Notably, this is the first in-person SCO Summit after the Covid pandemic hit the world. The last in-person SCO Heads of State Summit was held in Bishkek in June 2019.

The SCO currently comprises eight Member States (China, India, Kazakhstan, Kyrgyzstan, Pakistan, Russia, Tajikistan and Uzbekistan), four Observer States interested in acceding to full membership (Afghanistan, Belarus, Iran, and Mongolia) and six "Dialogue Partners" (Armenia, Azerbaijan, Cambodia, Nepal, Sri Lanka and Turkey).

The Shanghai Five, formed in 1996, became the Shanghai Cooperation Organisation (SCO) in 2001 with the inclusion of Uzbekistan. With India and Pakistan entering the grouping in 2017 and the decision to admit Tehran as a full member in 2021, SCO became one of the largest multilateral organisations, accounting for nearly 30 per cent of the global GDP and 40 per cent of the world's population.

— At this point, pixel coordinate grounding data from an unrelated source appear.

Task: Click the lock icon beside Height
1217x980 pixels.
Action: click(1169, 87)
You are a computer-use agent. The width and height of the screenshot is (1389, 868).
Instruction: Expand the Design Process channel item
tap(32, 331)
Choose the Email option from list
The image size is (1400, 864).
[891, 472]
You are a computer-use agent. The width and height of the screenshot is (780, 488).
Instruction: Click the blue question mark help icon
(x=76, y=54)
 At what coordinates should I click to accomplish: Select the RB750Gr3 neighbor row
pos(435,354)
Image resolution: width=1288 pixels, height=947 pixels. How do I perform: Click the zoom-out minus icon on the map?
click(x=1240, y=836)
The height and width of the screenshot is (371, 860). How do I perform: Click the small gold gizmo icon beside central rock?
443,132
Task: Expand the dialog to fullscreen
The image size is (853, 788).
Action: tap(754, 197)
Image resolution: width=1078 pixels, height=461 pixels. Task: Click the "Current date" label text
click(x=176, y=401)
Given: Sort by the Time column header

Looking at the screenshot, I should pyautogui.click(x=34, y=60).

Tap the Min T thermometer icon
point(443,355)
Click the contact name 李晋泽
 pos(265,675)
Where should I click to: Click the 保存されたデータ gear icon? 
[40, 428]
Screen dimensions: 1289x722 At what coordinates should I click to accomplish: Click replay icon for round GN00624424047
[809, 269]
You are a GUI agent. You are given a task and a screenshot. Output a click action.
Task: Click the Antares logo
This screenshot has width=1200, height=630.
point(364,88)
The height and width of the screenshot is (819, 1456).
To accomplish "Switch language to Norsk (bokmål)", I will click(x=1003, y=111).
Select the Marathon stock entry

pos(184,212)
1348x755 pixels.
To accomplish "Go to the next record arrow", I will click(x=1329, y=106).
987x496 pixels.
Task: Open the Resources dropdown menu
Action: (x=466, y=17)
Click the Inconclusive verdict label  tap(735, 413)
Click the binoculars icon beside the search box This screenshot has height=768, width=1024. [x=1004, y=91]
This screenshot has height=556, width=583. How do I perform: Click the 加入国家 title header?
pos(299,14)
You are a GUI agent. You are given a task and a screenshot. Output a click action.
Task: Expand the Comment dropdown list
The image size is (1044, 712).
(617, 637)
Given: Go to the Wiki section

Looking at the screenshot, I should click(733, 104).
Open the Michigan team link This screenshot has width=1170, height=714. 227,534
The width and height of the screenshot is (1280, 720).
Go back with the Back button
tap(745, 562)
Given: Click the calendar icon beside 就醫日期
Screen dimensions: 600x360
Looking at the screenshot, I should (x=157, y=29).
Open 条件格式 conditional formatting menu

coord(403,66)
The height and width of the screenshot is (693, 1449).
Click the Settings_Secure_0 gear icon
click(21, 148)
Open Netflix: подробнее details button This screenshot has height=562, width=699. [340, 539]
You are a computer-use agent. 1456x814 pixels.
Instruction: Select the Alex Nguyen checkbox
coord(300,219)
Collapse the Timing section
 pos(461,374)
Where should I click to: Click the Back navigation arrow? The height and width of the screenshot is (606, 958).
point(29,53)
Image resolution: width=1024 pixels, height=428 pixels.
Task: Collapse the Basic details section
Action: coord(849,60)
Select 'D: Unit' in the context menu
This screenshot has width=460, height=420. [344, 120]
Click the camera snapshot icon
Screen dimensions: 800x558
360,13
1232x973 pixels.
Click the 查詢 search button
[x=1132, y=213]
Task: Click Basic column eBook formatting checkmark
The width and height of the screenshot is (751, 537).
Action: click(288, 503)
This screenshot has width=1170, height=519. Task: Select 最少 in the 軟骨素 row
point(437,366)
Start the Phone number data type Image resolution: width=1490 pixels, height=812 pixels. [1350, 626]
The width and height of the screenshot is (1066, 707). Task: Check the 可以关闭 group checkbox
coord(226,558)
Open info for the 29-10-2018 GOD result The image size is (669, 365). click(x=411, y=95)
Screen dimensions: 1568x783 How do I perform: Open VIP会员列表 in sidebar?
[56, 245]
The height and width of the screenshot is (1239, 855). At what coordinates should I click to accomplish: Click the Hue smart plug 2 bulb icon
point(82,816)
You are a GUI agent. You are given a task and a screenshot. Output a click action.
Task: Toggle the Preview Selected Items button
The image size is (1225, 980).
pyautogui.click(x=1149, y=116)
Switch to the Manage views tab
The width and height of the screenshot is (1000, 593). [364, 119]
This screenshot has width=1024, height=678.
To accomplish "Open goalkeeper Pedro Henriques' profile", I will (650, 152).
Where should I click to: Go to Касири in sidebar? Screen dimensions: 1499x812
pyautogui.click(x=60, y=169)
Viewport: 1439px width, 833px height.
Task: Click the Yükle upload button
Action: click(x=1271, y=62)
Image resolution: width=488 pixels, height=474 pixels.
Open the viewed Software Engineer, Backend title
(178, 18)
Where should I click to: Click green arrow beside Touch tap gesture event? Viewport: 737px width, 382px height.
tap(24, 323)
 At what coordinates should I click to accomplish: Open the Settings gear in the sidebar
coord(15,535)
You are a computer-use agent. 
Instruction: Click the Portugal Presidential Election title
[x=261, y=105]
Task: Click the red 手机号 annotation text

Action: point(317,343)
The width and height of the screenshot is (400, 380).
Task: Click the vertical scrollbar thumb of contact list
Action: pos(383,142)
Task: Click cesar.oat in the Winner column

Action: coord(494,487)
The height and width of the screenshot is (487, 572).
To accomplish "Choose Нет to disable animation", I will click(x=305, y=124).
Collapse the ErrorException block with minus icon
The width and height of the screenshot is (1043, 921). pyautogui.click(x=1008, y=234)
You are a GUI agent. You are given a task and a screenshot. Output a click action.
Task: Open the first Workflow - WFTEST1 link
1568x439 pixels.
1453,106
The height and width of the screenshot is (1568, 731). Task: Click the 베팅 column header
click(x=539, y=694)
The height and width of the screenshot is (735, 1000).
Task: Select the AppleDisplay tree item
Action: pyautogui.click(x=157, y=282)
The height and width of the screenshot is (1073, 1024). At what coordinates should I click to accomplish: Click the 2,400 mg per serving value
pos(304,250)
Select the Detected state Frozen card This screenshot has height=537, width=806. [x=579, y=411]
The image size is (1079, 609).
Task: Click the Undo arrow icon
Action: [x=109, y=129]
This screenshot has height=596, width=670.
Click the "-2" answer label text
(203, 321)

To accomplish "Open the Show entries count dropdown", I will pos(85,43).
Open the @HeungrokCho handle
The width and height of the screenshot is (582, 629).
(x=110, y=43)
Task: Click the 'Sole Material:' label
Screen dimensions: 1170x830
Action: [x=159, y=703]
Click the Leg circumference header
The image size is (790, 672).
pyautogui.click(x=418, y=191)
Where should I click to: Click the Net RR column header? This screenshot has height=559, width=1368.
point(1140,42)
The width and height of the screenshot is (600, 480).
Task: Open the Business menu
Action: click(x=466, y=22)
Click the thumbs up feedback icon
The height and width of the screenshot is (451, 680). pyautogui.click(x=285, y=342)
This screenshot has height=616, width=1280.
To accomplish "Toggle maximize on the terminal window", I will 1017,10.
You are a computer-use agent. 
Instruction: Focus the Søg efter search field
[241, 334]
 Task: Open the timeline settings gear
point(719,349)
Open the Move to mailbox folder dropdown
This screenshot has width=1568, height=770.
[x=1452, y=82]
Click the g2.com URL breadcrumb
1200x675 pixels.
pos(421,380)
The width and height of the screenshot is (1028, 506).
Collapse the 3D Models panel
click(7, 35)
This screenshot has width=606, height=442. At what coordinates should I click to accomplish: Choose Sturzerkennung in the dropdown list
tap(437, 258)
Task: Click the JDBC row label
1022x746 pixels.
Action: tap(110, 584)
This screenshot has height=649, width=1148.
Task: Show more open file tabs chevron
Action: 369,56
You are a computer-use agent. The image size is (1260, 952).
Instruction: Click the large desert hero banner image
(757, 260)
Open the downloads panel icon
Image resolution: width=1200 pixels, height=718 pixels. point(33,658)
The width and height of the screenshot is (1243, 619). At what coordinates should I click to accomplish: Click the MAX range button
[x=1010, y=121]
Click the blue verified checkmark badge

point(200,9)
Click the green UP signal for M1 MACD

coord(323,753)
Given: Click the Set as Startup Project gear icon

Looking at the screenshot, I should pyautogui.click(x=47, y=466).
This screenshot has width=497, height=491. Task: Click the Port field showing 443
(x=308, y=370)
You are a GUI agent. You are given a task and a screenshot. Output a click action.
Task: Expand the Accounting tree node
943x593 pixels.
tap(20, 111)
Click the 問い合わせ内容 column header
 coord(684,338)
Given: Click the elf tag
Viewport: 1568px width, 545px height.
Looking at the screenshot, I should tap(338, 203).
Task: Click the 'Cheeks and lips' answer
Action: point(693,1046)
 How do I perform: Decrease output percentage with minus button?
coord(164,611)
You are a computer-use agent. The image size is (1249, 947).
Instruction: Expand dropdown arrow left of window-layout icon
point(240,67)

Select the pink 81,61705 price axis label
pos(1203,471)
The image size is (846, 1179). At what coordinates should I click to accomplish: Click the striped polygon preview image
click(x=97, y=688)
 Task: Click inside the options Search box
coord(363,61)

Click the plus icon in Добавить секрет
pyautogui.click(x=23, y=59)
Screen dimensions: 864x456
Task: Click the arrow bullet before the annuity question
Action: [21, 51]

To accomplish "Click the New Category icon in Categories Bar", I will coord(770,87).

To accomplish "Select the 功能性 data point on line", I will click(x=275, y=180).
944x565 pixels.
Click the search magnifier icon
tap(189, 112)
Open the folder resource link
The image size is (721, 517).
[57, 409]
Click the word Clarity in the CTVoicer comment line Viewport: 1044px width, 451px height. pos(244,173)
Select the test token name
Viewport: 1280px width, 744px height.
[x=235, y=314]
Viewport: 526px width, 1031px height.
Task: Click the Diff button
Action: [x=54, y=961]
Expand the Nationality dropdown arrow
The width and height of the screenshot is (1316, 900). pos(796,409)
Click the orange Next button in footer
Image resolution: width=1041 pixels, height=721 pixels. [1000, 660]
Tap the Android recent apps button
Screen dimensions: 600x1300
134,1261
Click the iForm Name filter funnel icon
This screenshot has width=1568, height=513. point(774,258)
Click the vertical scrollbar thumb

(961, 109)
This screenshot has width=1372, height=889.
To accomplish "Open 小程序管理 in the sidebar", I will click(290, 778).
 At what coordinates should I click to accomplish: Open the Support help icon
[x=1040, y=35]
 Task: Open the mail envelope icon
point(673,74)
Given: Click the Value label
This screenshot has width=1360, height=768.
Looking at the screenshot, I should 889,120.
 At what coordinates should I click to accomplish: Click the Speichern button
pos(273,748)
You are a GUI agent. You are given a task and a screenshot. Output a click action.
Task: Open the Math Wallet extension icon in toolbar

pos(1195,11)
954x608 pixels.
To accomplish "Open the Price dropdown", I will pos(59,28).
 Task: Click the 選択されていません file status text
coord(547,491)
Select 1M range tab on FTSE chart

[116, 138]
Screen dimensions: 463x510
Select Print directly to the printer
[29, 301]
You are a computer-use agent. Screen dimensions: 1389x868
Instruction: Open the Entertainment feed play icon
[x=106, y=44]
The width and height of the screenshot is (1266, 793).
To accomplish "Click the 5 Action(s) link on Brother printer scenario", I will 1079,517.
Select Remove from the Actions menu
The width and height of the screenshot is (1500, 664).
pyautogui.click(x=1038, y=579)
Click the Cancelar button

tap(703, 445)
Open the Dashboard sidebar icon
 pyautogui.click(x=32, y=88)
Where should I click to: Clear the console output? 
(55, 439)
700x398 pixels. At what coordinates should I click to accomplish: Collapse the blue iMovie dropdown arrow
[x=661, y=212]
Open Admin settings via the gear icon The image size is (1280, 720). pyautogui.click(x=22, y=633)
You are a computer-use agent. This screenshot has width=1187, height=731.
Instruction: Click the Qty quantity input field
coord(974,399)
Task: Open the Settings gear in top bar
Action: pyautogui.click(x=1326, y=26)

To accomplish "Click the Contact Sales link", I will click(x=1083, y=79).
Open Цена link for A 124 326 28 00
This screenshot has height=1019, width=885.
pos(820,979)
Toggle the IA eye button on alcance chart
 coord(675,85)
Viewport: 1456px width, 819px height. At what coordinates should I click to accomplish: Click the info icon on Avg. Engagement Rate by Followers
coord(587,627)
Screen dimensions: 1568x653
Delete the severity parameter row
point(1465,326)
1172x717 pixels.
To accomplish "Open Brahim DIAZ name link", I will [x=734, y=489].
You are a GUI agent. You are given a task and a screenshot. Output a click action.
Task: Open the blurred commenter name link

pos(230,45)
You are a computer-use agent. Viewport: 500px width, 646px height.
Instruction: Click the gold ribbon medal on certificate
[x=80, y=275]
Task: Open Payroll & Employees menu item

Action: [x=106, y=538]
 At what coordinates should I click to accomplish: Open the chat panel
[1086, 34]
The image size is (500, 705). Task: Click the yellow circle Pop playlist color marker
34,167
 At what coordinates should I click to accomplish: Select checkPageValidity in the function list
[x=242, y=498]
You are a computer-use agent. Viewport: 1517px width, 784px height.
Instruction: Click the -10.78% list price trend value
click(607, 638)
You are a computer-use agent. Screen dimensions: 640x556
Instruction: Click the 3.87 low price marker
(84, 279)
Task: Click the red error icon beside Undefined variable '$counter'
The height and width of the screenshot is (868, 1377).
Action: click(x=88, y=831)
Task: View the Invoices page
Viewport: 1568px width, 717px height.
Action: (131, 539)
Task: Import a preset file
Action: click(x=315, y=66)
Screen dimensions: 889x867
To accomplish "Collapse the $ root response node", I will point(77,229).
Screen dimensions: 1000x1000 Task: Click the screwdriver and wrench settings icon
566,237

SCO has potential in various new sectors, wherein all the member-states could find converging interests. India has already pushed hard for cooperation in startups and innovation, science and technology and traditional medicine. From the time of its full membership, India made sincere efforts to encourage peace, prosperity, and stability of the whole Eurasian region in general and SCO member countries in particular.